This invention relates to an automatic level sensing system, and more particularly to one which is adapted for use in a dispensing system for completely automatically filling a receptacle precisely without spillage or human intervention.
Conventional beverage dispensers such as used in restaurants and fast food facilities use a flow rate approach to dispense the liquid. Typically such dispensers use a timer to control the length of time that the fluid is permitted to flow into a cup or other receptacle of known capacity. For dispensers used with more than one size cup, button switches labelled "small", "medium" and "large" are provided to be actuated by the server to set the timer to the flow period to fill the particular size cup. Various problems arise with these mechanisms. When the pressure decreases, such as when the carbonating CO2 tank runs low, the flow also decreases, causing less than the correct amount to be delivered. When these timers are set for each cup size there is taken into account the typical amount of ice, if any, to be used.
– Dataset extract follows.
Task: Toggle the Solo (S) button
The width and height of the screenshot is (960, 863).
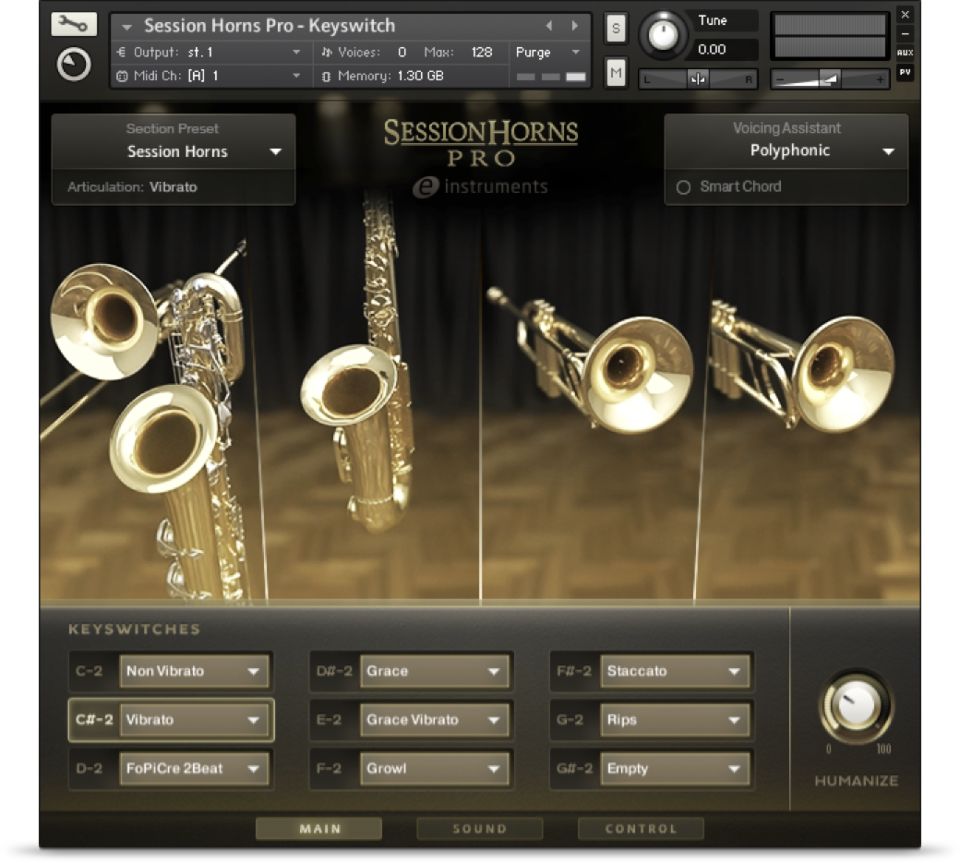Action: [x=615, y=29]
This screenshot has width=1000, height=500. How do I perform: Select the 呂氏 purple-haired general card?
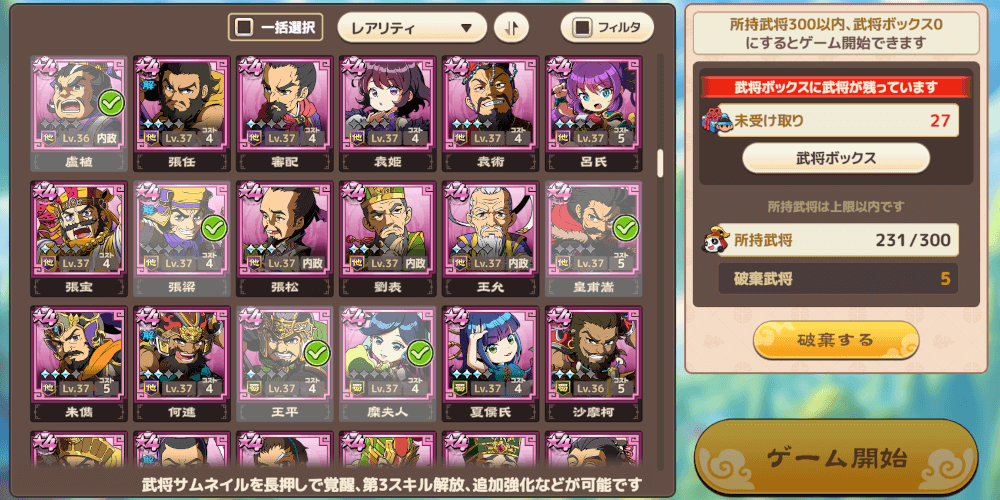pyautogui.click(x=594, y=114)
If the volume of ice varies from the typical amount, the cup will overflow or underfill, either wasting the beverage or requiring a manual override to complete the filling. These dispensers must run slowly enough to avoid excess foam. If foaming does occur there may be wasteful overflow, delays in service, and the need for one or more cycles of manual override to properly top-up the cup. Ever present is the simple problem of the server hitting the the wrong size indicator button, which causes underflow or overfill with consequent delays, waste and wet, messy cups for the customer.
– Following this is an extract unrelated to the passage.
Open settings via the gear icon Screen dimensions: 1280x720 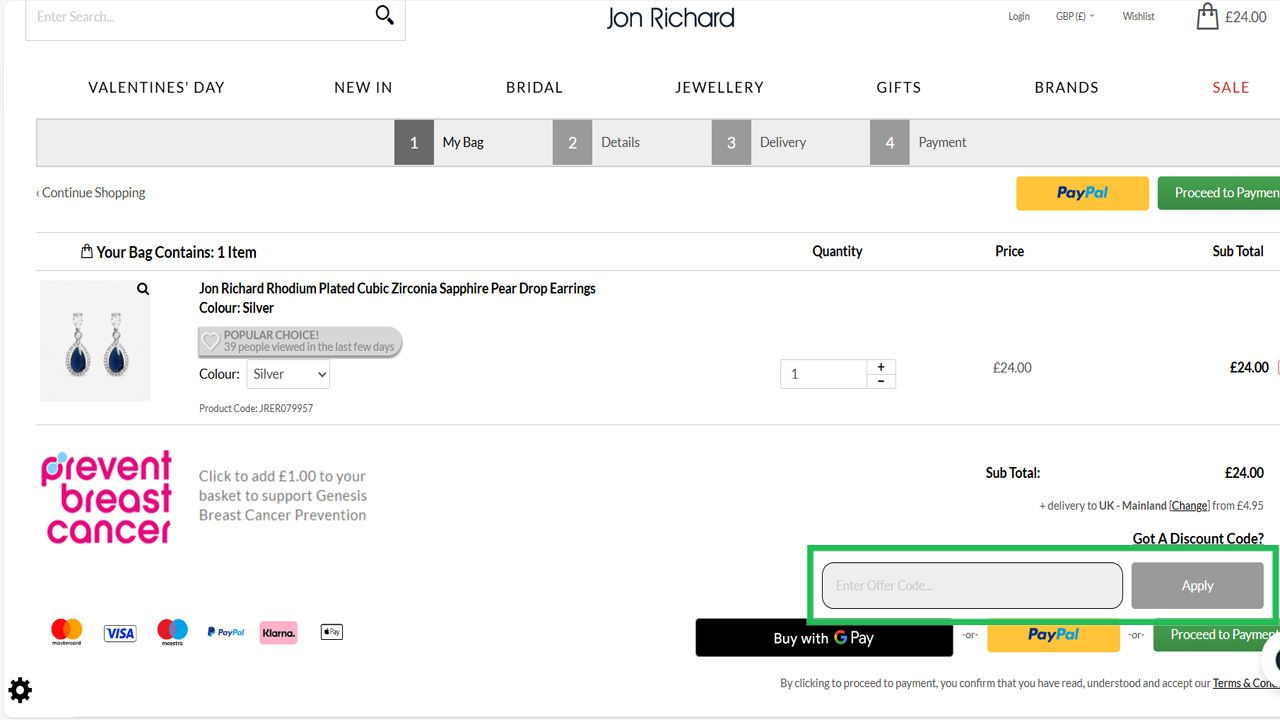20,690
Attempts to more fully automate these dispensers, such as by using photoelectric devices, do not compensate for ice level, foam or flow rate, but such devices can be made to determine the size of the cup to be filled. However, photoelectric devices do suffer from alignment problems and environmental contamination. Mechanical probes have similar problems regarding distinguishing between different size cups and foam buildup. Mechanical probes also tend to be broken, interfere with the insertion and removal of the cup, and are difficult to keep clean. Capacitive proximity devices suffer from similar problems and the sensor portion must be properly located for each different size cup. Weighing devices also must know what size cup is placed on them and must distinguish between different amounts of ice initially in the cup, and are susceptible to errors due to jostling and vibrations.
It is therefore an object of this invention to provide an improved automatic level sensing system.
It is a further object of this invention to provide such a level sensing system which may be used in a dispensing system.
It is a further object of this invention to provide such a dispensing system which operates without need to recognize cup size in order to fill the cup to the proper level.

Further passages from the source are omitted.